As the global antimicrobial resistance (AMR) crisis continues and exacerbates, the scientific community are engaged in not only trying to discover novel antimicrobials to treat antimicrobial‐resistant infections (Choi, Hwang, & Lee, 2014; Liu, Yang, et al., 2018) but also understand the drivers of resistance and potential reservoirs of resistant pathogens (Kotsanas et al., 2013; Li et al., 2018; Lowe et al., 2012).

Enterobacteriaceae are of increasing concern, so much so that some have been deemed “critical” on the WHO global priority list of antimicrobial‐resistant pathogens. The pathogen Klebsiella grimontii is of particular importance as, although it can be part of the normal microflora of the gastrointestinal tract, it has been found to be an etiological agent of antimicrobial‐associated hemorrhagic colitis (Passet & Brisse, 2018). Until recently, K. grimontii was thought to be a phylogroup of Klebsiella oxytoca; however, it was found to be a distinct pathogenic species of Klebsiella and renamed K. grimontii and characterized in part by the presence of the chromosomally located β‐lactamase gene, blaOXY‐6 (Liu, Feng, et al., 2018; Passet & Brisse, 2018).
• • • •
### Work required
Transcribe the antimicrobial resistance passage word for word, starting at "As the global" and ending after "et al., 2012).".
• • • •
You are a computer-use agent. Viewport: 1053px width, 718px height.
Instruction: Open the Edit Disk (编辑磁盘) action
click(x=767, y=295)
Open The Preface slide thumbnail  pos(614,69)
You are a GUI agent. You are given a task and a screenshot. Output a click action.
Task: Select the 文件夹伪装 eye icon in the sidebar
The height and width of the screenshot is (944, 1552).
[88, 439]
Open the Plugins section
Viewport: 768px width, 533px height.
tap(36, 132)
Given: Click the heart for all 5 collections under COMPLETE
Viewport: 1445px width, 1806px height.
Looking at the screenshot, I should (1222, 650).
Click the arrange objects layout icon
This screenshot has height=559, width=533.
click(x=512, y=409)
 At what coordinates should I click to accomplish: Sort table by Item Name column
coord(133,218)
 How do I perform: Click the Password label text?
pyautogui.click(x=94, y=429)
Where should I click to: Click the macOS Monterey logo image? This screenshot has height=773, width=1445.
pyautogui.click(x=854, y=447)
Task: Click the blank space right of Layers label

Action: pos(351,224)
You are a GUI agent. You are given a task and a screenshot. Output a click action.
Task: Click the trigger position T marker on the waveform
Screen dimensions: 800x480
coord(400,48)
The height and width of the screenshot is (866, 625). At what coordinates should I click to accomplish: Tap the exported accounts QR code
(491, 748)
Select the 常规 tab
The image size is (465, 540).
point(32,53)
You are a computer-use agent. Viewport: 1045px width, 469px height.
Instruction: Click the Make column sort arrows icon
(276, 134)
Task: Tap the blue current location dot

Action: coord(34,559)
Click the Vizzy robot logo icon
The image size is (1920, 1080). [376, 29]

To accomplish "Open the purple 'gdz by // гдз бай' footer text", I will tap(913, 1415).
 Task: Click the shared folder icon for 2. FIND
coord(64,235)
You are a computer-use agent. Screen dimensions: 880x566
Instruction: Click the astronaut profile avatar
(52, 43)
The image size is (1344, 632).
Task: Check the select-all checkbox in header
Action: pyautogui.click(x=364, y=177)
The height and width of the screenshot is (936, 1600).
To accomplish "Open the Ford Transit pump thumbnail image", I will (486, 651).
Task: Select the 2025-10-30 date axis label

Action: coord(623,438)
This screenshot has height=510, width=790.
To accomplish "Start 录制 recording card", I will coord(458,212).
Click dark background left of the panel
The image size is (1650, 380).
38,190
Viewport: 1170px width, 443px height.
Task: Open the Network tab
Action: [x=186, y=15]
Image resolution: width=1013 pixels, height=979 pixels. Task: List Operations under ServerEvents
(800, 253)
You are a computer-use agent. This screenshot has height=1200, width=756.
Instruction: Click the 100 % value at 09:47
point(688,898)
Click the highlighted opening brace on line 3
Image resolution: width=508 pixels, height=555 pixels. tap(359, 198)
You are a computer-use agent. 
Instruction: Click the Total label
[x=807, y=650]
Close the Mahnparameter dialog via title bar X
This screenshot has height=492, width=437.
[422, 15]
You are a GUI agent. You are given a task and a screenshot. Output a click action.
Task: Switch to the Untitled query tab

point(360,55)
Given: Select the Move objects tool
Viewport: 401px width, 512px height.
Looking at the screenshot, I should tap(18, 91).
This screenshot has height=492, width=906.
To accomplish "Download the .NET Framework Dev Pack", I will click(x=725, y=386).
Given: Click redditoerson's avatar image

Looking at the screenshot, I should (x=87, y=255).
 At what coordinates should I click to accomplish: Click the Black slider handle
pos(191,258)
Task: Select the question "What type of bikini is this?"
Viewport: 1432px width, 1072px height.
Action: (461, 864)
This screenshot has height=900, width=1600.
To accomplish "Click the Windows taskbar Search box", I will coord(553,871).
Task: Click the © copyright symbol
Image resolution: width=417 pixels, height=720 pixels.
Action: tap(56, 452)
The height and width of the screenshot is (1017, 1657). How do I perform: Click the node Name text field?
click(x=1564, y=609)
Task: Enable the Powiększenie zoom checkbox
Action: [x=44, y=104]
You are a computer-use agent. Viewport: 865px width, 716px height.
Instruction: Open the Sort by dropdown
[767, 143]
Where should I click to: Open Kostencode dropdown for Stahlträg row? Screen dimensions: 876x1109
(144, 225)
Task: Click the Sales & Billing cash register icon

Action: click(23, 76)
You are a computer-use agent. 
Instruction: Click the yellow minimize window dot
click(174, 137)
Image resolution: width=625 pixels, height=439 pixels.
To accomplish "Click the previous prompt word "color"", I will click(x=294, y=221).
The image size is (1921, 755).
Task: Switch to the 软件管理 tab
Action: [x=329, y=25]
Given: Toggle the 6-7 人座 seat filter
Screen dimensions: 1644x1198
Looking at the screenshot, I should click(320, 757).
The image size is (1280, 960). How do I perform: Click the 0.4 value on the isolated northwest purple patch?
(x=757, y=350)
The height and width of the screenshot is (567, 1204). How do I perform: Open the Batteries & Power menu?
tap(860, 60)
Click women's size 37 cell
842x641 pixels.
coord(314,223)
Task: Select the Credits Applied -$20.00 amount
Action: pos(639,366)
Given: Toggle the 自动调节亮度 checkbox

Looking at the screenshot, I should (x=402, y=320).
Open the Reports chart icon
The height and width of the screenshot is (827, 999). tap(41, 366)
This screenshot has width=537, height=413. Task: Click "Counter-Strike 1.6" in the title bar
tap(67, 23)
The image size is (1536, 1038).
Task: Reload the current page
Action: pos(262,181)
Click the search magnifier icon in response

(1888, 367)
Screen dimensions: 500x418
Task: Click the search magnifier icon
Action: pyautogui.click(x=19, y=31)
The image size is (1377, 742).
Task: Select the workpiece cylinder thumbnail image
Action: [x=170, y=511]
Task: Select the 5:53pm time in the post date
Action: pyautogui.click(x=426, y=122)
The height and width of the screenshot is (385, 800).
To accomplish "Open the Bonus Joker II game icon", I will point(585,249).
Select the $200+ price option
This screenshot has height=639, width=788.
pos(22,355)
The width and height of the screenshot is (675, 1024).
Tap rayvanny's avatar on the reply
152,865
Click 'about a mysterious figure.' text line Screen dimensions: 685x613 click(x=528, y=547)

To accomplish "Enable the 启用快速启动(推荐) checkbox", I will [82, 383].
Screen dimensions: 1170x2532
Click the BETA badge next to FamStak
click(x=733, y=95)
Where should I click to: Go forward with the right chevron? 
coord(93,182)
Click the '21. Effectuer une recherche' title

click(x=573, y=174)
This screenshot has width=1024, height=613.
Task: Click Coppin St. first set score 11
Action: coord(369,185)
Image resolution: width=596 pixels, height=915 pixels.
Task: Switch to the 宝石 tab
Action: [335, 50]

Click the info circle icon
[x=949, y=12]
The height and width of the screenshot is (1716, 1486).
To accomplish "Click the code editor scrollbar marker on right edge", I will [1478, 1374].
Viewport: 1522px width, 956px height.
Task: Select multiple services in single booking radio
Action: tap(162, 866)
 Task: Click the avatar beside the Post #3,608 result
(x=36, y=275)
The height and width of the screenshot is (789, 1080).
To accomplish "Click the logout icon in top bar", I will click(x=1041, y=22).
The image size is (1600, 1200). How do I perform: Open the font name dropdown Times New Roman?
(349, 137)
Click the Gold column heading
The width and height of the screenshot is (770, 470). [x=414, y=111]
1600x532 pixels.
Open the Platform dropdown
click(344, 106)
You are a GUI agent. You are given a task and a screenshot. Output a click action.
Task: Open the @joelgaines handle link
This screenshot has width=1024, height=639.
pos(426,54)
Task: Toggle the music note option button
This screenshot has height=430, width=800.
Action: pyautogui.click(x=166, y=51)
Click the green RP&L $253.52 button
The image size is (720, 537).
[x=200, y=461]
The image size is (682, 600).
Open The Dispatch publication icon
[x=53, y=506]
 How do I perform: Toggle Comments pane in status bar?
• • • •
### Answer for this exercise
As the global antimicrobial resistance (AMR) crisis continues and exacerbates, the scientific community are engaged in not only trying to discover novel antimicrobials to treat antimicrobial‐resistant infections (Choi, Hwang, & Lee, 2014; Liu, Yang, et al., 2018) but also understand the drivers of resistance and potential reservoirs of resistant pathogens (Kotsanas et al., 2013; Li et al., 2018; Lowe et al., 2012).